**** Exercise passage ****

Four ways to tame tension headaches

If you have frequent tension headaches (more often than once or twice a week), the Harvard Medical School offers these strategies that can help you prevent them:

Pay attention to the basics: Get enough sleep, don't skip meals, and be sure to pace yourself to avoid stress and fatigue.

Relaxation techniques: Physical and psychological relaxation therapies can help stave off tension headaches, so long as you practice these techniques regularly.

Physical approaches include applying a heating pad to your neck and shoulders to relax the muscles. Exercising these muscles also helps by strengthening and stretching them.

Guided imagery exercises that help you focus your attention on various parts of your body in order to relax them and release tension and stress can also help.

Biofeedback: This relaxation technique requires special training but can help people avoid recurrent tension headaches.

Typically, a therapist will attach electrodes to your skin to detect electrical signals from your neck and shoulder muscles. You then learn to recognize when you are becoming tense and practice ways to relax the muscles before they tighten so much that you develop a tension headache.

Medical approaches: Some people with tension headaches have very sensitive areas, known as trigger points, at the back of the neck or in the shoulders.

Injecting a local anesthetic into these areas may eliminate the pain and prevent the headache from occurring again.

There are also a number of medications that can help keep tension headaches at bay. If non-drug therapies aren't giving you the relief you need, talk with your doctor about the medication options that might be right for you.

****

# Apply what you read:
**1)** Summarize the tension headache text in two sentences.
**2)** According to the tension headache text, what does a therapist attach to your skin during biofeedback?

**** Records shown ****

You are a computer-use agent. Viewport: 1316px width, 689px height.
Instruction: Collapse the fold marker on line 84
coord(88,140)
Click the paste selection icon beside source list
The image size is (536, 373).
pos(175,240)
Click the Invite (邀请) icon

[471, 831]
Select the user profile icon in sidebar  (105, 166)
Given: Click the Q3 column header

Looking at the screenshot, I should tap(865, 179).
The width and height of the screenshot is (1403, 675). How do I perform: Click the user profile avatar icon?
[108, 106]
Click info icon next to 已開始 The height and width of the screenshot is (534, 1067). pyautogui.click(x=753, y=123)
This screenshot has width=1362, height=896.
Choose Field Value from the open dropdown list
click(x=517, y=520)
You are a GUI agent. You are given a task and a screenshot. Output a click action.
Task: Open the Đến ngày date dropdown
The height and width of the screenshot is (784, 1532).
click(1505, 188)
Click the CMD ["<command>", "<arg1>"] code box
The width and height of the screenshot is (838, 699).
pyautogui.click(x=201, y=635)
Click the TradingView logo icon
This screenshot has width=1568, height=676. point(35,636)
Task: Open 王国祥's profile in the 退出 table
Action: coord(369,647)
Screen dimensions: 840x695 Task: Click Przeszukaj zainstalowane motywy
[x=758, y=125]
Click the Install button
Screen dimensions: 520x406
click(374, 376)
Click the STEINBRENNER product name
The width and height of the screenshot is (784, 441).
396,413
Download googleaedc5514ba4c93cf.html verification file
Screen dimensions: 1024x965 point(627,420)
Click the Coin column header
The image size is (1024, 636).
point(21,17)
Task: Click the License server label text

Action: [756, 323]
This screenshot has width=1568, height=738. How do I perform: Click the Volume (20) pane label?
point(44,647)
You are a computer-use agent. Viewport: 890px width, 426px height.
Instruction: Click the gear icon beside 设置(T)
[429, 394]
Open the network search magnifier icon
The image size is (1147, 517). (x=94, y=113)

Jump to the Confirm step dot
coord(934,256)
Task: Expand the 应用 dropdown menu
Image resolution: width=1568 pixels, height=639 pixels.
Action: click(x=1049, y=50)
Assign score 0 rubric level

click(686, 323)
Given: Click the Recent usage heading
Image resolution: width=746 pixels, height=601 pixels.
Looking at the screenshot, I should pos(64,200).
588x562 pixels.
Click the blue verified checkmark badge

****

# Solution set:
**1)** For people who get tension headaches more than once or twice a week, the Harvard Medical School suggests getting enough sleep, not skipping meals, and pacing yourself, along with regularly practicing physical and psychological relaxation techniques such as heating pads, muscle exercise, and guided imagery. Biofeedback can also help people learn to relax their muscles before a headache develops, and medical approaches include injecting a local anesthetic into trigger points and taking medications.

**2)** Electrodes that detect electrical signals from your neck and shoulder muscles.